Seven men, including the pilot, were aboard the plane owned by airline Air Saguenay that crashed July 15. The bodies of fishing guide Dwayne Winsor of Deer Lake, N.L., guest John Weaver II of Chicago and James Slamon of New Jersey have been recovered so far.
The body of another 50-year-old fishing guide from N.L. has also been recovered, but his identity has not been released.
Three others — pilot Gilles Morrin from Quebec, and Weaver's sons, Matthew and John, from the United States — are still missing.
The cause of the crash remains unknown.
Canadian military ends its role in search
Maj. Mark Gough of Maritime Forces Atlantic said military divers sent to Mistastin Lake to assist the RCMP began their work on July 31.
He said they concluded their work on Aug. 6 and left the site on Aug. 9.

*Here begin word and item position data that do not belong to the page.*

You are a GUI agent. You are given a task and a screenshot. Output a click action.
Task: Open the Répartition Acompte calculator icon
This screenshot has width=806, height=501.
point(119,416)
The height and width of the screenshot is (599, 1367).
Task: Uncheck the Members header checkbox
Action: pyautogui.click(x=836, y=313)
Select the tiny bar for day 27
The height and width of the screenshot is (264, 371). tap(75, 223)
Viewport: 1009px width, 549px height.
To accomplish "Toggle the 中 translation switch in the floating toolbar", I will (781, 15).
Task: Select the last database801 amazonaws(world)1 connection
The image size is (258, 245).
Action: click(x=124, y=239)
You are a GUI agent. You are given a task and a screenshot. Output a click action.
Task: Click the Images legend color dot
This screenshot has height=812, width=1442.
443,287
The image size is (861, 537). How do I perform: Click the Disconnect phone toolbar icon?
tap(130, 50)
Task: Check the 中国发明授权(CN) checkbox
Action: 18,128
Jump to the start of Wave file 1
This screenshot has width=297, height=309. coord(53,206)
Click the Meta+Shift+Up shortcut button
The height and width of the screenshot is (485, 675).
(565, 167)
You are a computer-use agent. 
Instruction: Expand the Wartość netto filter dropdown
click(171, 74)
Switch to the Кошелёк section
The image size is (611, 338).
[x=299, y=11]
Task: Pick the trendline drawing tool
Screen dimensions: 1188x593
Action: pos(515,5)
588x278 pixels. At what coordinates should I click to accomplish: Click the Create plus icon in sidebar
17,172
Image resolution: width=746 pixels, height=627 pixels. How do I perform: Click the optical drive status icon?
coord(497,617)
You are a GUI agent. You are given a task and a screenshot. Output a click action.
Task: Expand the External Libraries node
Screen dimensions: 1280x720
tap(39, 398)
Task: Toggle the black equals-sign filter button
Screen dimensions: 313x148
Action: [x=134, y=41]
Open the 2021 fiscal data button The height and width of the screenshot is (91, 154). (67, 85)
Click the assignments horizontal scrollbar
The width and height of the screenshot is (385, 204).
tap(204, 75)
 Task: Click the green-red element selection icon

"We appreciate the support provided by the military," Garland told CBC News.
Six members of the Forces' fleet diving unit from Halifax were at Mistastin Lake with remotely operated vehicles and side scan sonar technology to probe the extremely deep lake.
Gough said the scale of the lake, the rough terrain and the unco-operative weather posed challenges.
"It's a big and deep lake," Gough said. "They had to cover a very extensive area at very significant depths for a lake .... It's a challenging area to work in."